Growing Web presence
Phishing Web sites grew from about 161 in early October to 948 at the end of January, with about 80 percent mimicking financial-services sites, according to an industry association called the Anti-Phishing Working Group in Cambridge, Mass. The average phishing site is online for less than a week."It's virtually an epidemic, and it would be appropriate for them (banks) to become more proactive," said John Soma, executive director of the Privacy Foundation and a professor of law at the University of Denver.
He thinks banks should do more to alert potential victims, such as writing customers a letter warning them about phishing.
Dave Cullinane, chief information-security officer for Seattle-based Washington Mutual, the nation's largest thrift, agrees that "the best way to make it stop is by educating customers."
Phishers began targeting WaMu in earnest last October. "We search the Internet to find fraudulent sites and are working with a vendor that helps us shut them down," Cullinane said.
WaMu's vendor has international connections that can reach the owner of even a small Internet service provider halfway around the world to convince them that a site needs to be shut down.
Like other financial institutions, WaMu attempts to find the perpetrators and works closely with law enforcement. Company officials declined to discuss whether their efforts have led to prosecutions and said that penalties for this type of fraud depend on the country where the crime occurs, what can be proved and other factors.
The Washington House of Representatives this month passed a bill that would strengthen penalties against phishing.

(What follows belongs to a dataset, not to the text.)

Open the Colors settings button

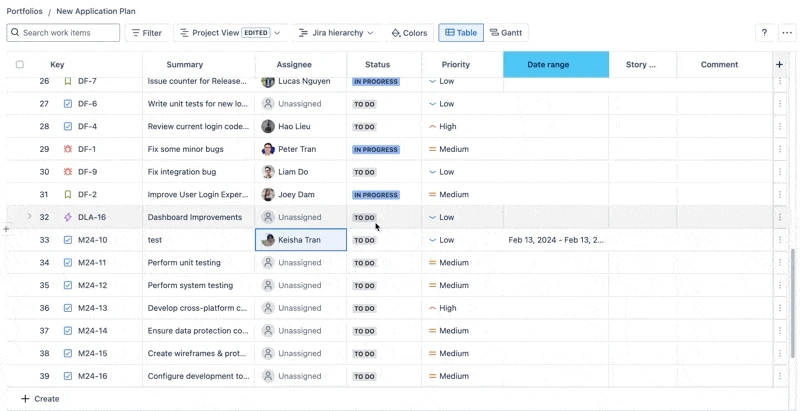(x=409, y=33)
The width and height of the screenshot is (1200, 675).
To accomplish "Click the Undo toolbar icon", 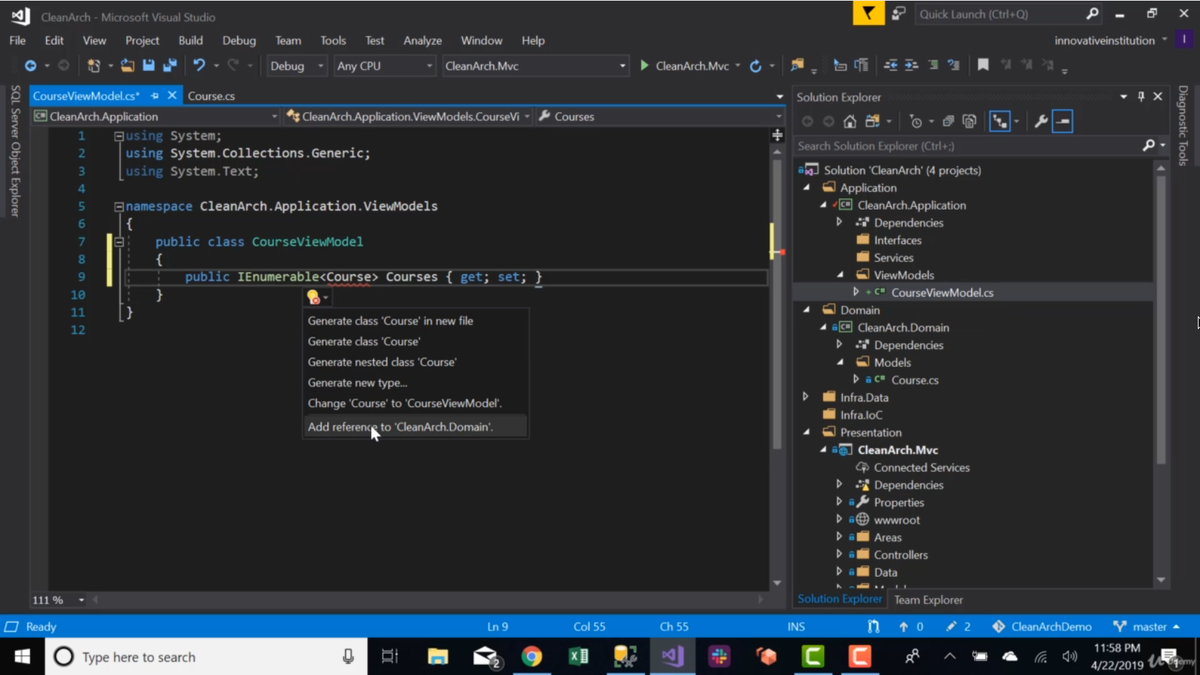I will pos(199,66).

WaMu displays a prominent alert on its home page warning about e-mail scams. Like many banks, it tells people never to disclose confidential information online or by phone unless the customer initiates contact.
Few customers "hooked"
Despite the onslaught of phishing, consumer fraud at WaMu has remained fairly flat, officials said. The thrift figures that a fraction of 1 percent of its customers give away personal information when they are phished.Recently, phishing has begun to target smaller community banks, even though the chances of reaching their customers in a mass e-mail is slimmer, said Michael Jackson, associate director in supervision and consumer protection at the Federal Deposit Insurance Corp.
"At the beginning of 2004, phishing was relatively unknown," he said. "By the end of '04, it had become more sophisticated, and the population it went out to was very broad."